Sorry Matt, in optimization the poor performance of gradient method is one of the first lesson students leaned in school. This is no surprise for anyone. Try this example: after 10 iterations your algorithm is still far from being not converge, whereas a simple conjugate gradient converge in 2 iterations.

A=[100 9;
    9 1];
b=[1; 1];

%%
X = [0; 0];
numIter=10
absA=abs(A);
C=absA*sum(absA,2);
for ii=1:numIter
    X=X-A.'*(A*X-b)./C;
end
A*X-b

% Conjugate gradient

niter = size(b,1); % 2
x = [0;0]
r = b - A*x;
w = -r;
z = A*w;
a = (r'*w)/(w'*z);
x = x + a*w;
B = 0;

for i = 1:niter
    r = r - a*z;
    if( norm(r) < 1e-10 )
        break;
    end
    B = (r'*z)/(w'*z);
    w = -r + B*w;
    z = A*w;
    a = (r'*w)/(w'*z);
    x = x + a*w;
end
A*x-b

% Bruno

Subject: min ||Ax-b|| for large sparse A

From: Matt J

Date: 22 Jun, 2010 23:03:22

Message: 7 of 21

"Bruno Luong" <b.luong@fogale.findmycountry> wrote in message <hvr95c$lhj$1@fred.mathworks.com>...
> Sorry Matt, in optimization the poor performance of gradient method is one of the first lesson students leaned in school. This is no surprise for anyone. Try this example: after 10 iterations your algorithm is still far from being not converge, whereas a simple conjugate gradient converge in 2 iterations.
=================

Not entirely an applicable comparison, Bruno, for the following reasons

(1) Your example favors CG mainly because the dimension N of the problem was small enough here to let you run a full N iterations, at which point theory says CG will attain the solution regardless of how well conditioned the problem is. Normally, however, you would have to stop CG after a number of iterations far fewer than N, in which case how close you come to the solution is more sensitive to the conditioning of the problem.

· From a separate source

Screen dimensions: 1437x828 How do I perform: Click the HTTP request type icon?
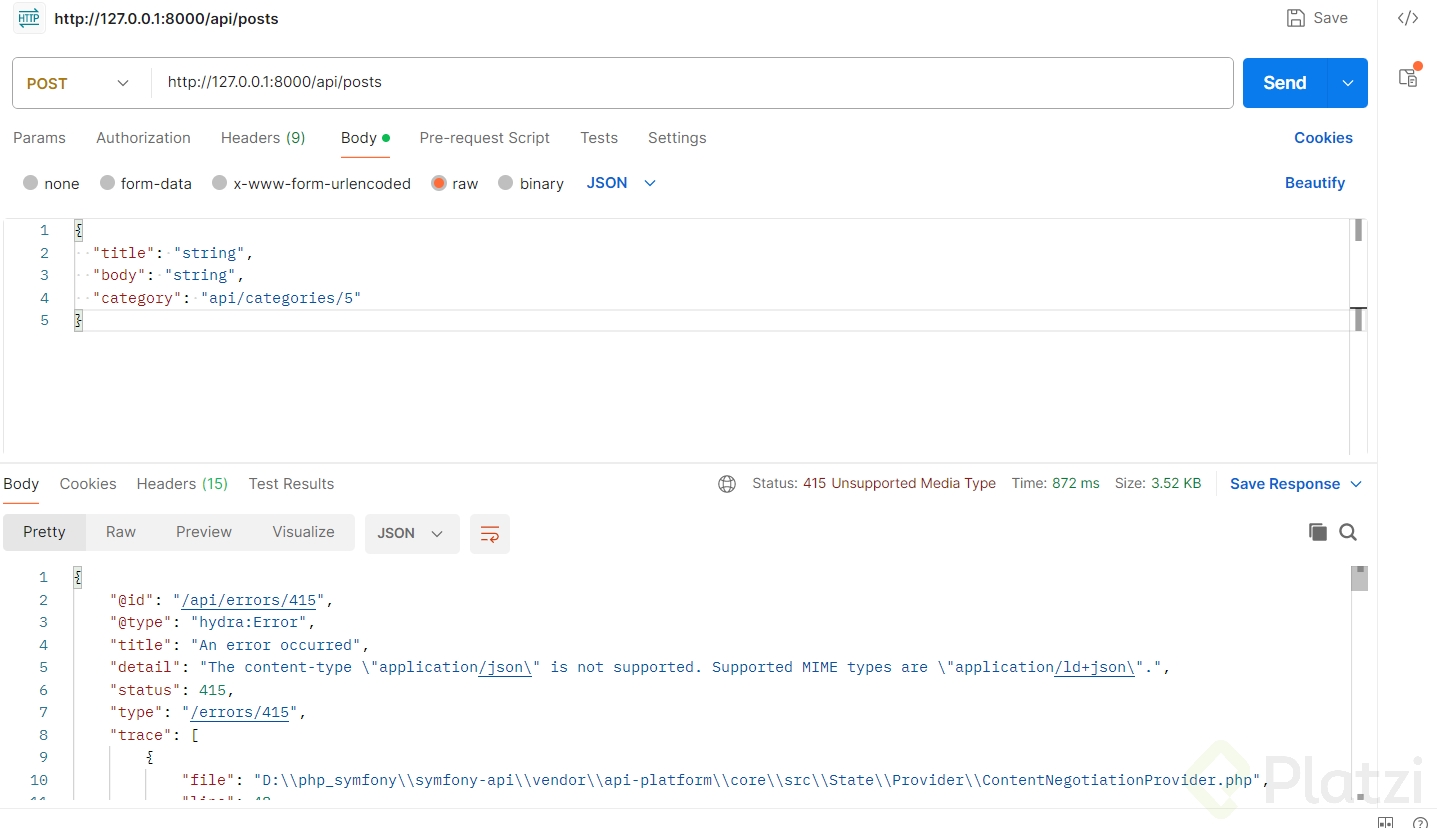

(2) It's not always true that gradient methods perform poorly. That depends on the choice of preconditioner. Maybe CG converged in 2 iterations, but had we used the pre-conditioner inv(A.'*A), the gradient method would have converged in only 1 iteration.

(3) As I said previously, CG does not modify well to handle constraints, whereas the proposed gradient accomodates it easily. To modify CG for constraints, you have to employ restarts, which can limit it's speed to that of gradient methods.


(4) As I said previously, and for reasons related to (2), the gradient method becomes more competitive when the Hessian is more diagonally concentrated. Competitiveness also depends on accuracy requirements. If you repeat your experiment with, say

A=[100 1; 1 15];

you will find that the gradient method will converge to the solution within a 3% error and within less CPU time than CG.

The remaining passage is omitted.